I once asked a urologist what he thought about universal screening for prostate cancer by framing the question in very personal terms. I asked him about letting a doctor's finger to approach him. His answer: "Keep the finger away from me."
This was in 1989. And nothing has changed.
The Post reports on the USPSTF revision to PSA screening recommendation, downgrading prior enthusiasm. Note the recommendation is not to deny screening. It merely states insufficient evidedence at this time to support screening. The major difference from prior recommendations (as far as can tell at this point) is the withdrawal of a half-hearted OK that had been given to people at high risk, like African-Americans, people with a family history and especially, men over 75.

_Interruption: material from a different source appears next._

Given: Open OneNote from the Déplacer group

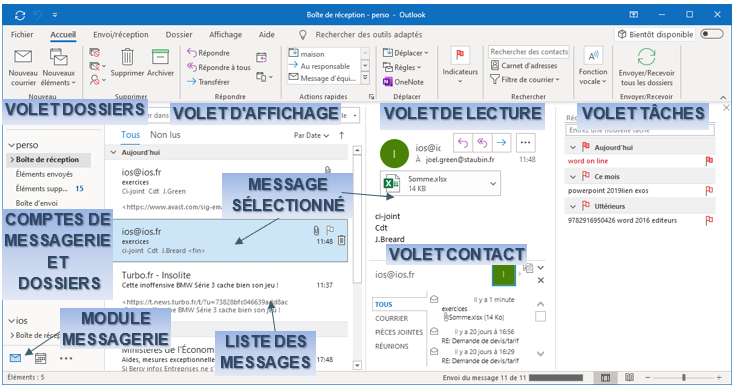Looking at the screenshot, I should [404, 82].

The level of protest is remarkable in its lack of scientific integrity. "Too bad, we're saving lives." Well, that's not what the data shows. Men are living longer since PSA screning has become widespread is the same as the autism argument. Maybe men are living longer because of MMR. Have you ever noticed how males get autism more often?
At the risk of offending my favorite urologist, PSA'a are remarkable at their ability to efficiently generate billable procedures (i.e. trans-rectal ultrasound guided biopsy). Those with the greatest interest in a recommendation for universal PSA screening own surgical facilities or benefit from the procedures generated.
The USPSTF is a government agency and since the government, as the country's largest payor, may be construed as having an interest in decreasing its expenses, this agency is not beyond a natural incentive to skew its conclusions. But if you think it through, it means that the standard of proof is necessarily higher. This kind of bias is one I can buy into as more trustworthy. Personal opinion.
The bottom line is that the more people I do PSA's on, I will probably save a life or two, but at the cost of several people going through unnecessary stress, procedures and complications. The sad part about prostate cancer is that the PSA will also detect a number of cancers for which treatment will fail, or be irrelevant due to intercurrent illnesses. By not doing PSA's, I can keep several people peacefully in the dark, but miss one or two cancers that could be impacted. Those people whose cancers are missed but for whom treatment will have no impact also represent a huge malpractice risk. These people are the ones most likely to sue for missed diagnosis, even though the truth may well suggest a different conclusion.
The USPSTF did the right thing, but it would be interesting to revisit their original endorsement of high-risk screening and what changed in the data to support a change in recommendation.